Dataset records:
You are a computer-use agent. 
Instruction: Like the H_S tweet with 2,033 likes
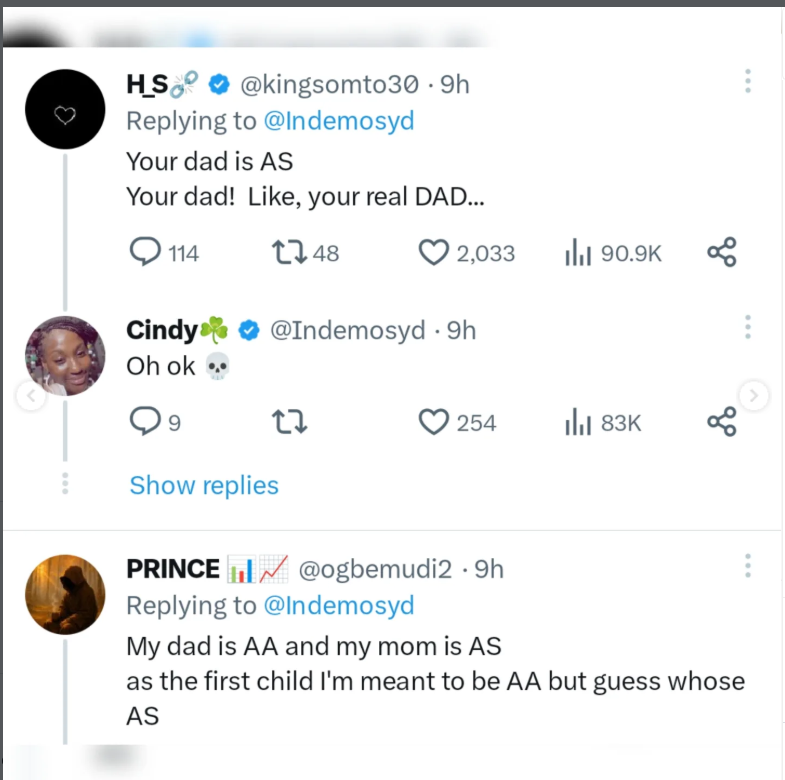433,253
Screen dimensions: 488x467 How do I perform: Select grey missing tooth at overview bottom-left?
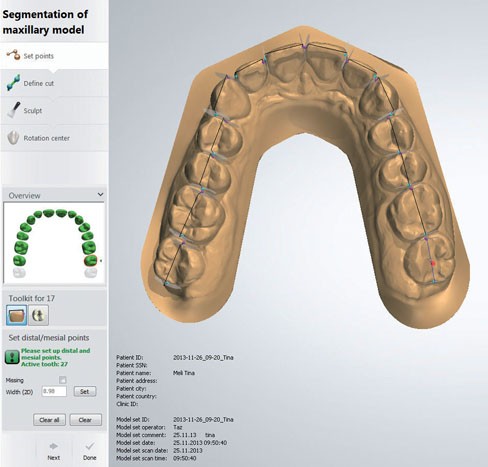point(19,273)
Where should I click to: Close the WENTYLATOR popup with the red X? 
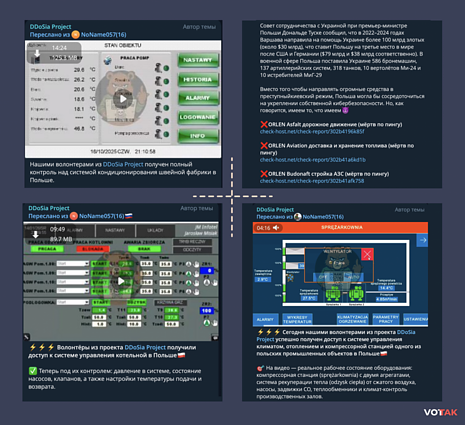(x=367, y=255)
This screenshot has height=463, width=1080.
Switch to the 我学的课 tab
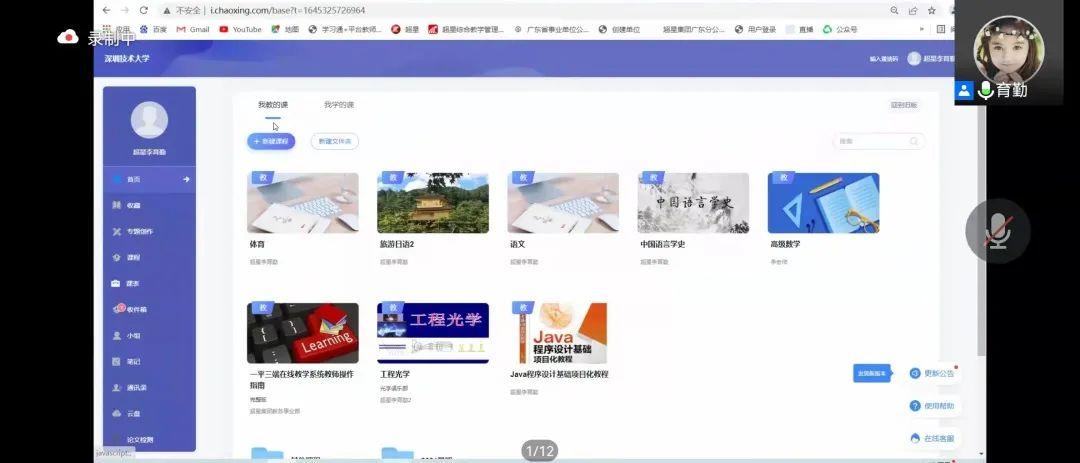[x=338, y=105]
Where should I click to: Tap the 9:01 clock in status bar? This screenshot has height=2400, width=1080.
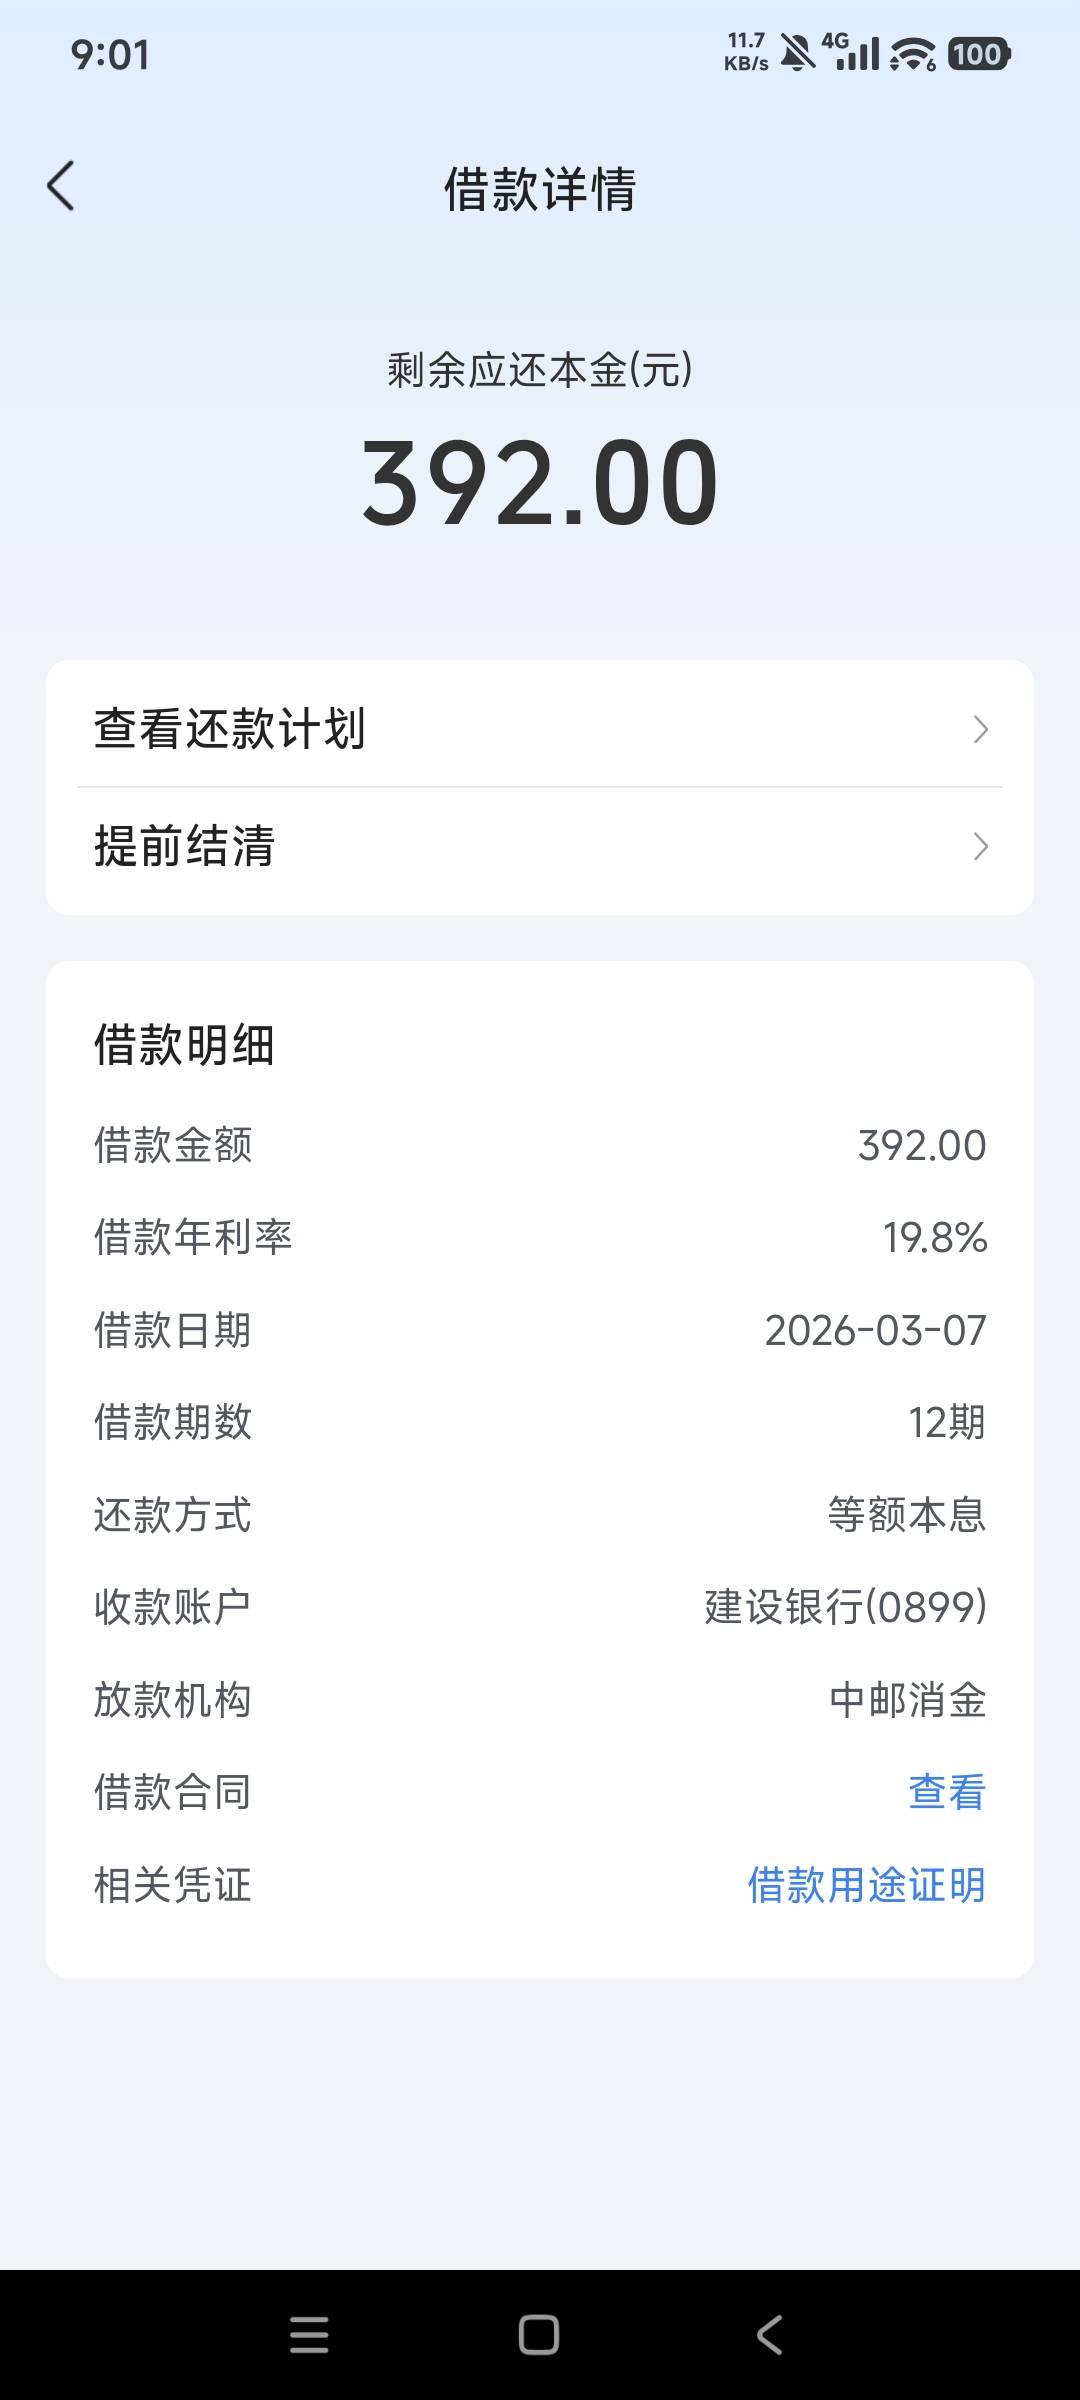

▶ _What the exercise asks_
Please copy the lines above, starting at the one that holds "Where should I click to: Close" and stopping after the last line, exactly as they appear and minus the pictures.

▶ _Output_
Where should I click to: Close the WENTYLATOR popup with the red X? 
(x=367, y=255)
This screenshot has height=463, width=1080.
Switch to the 我学的课 tab
[x=338, y=105]
Where should I click to: Tap the 9:01 clock in status bar? This screenshot has height=2400, width=1080.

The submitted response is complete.